I also had in mind the rampage of two years ago, when more than 400 trees were leveled in Inglewood to clear the way for the ground transport of the space shuttle Endeavour from the airport to the Science Center in Exposition Park. Every time I drive down Manchester, despite the bright addition of the new Forum, I feel the indignity all over again. The trees were replaced with rows of saplings that only remind me what was there before, and how long it'll take to get to that point again. The saplings might as well be stumps.

My husband, it must be said, has a bit of a trigger finger when it comes to landscaping. A few years ago he went in the backyard to trim back the bougainvillea, and after about an hour had trimmed it to death. When he was done there was nothing left but the worn wooden trellis. He tried to argue that it was time, that new growth is good, that it was just a bougainvillea, but even he couldn't help looking guilty. Since then I've been wary any time he picks up a clipper or a saw or even a large scissors, and he knows it.

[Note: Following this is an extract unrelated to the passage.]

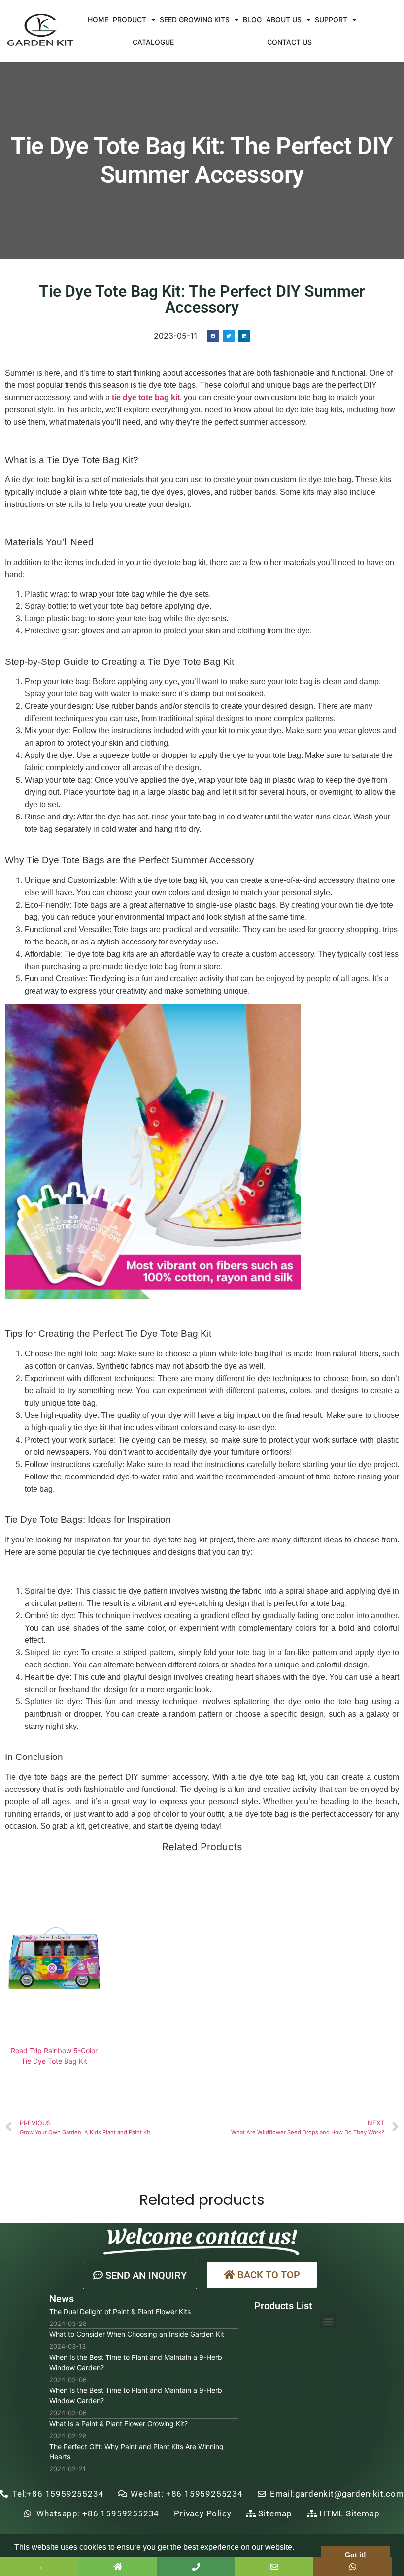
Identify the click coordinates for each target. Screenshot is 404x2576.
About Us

But this time, he says it's out of his hands. The roots of the crepe myrtle in the backyard near the porch are cracking the foundation of the house, shifting it off its foundation. The two podocarpus trees that frame the house in front are threatening plumbing lines. The crepe myrtle is tall but delicate, almost gossamer. Its trunk doesn't look much more than a foot wide. I find it hard to believe it's doing all this damage. But my husband has gotten second opinions, one from our longtime gardener and another from a friend in the neighborhood who does a lot of home repair and says bluntly that pretty much all trees near a house are a menace. Surprised you've had them this long, he said soberly.

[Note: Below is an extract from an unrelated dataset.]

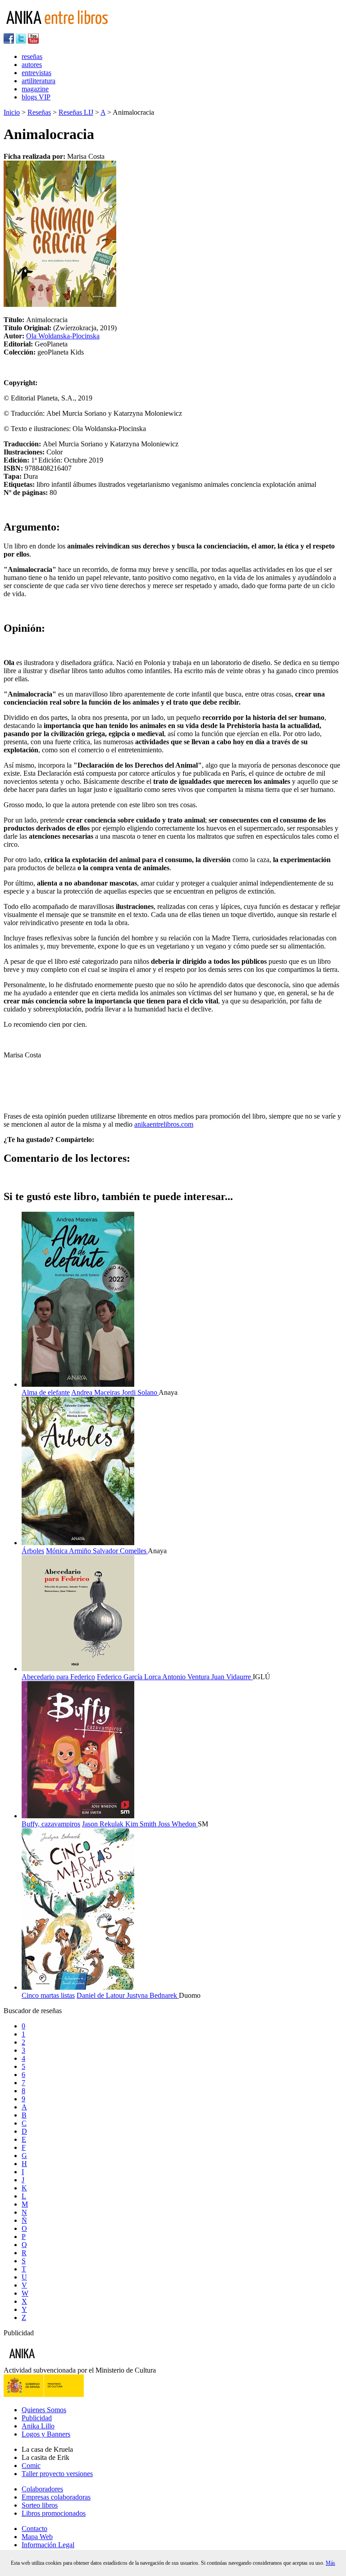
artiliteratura (38, 81)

I still don't care. Trees are about livability and class. While I've grown to hate the racially coded description of a good suburban neighborhood as "leafy," I do want leafiness. This corner of Inglewood is somewhat denuded economically, and we need all the lush we can get. For that reason I love the tall, sentinel-like, intensely green pines that line this end of the boulevard; they counter the lack of commercial growth. They give us cover. And I figure that as long as the trees stand, that growth could come.

I compromised in the end. The crepe myrtle is gone, marked only by the bricked circle of dirt where it had stood for the many decades it had lived here. Now I will have to keep its memory, rather than the other way around. The podocarpuses have gotten a reprieve, though I suspect my husband thinks it's temporary. If I get my way -- and I'm determined this time -- they will stay. As trees should.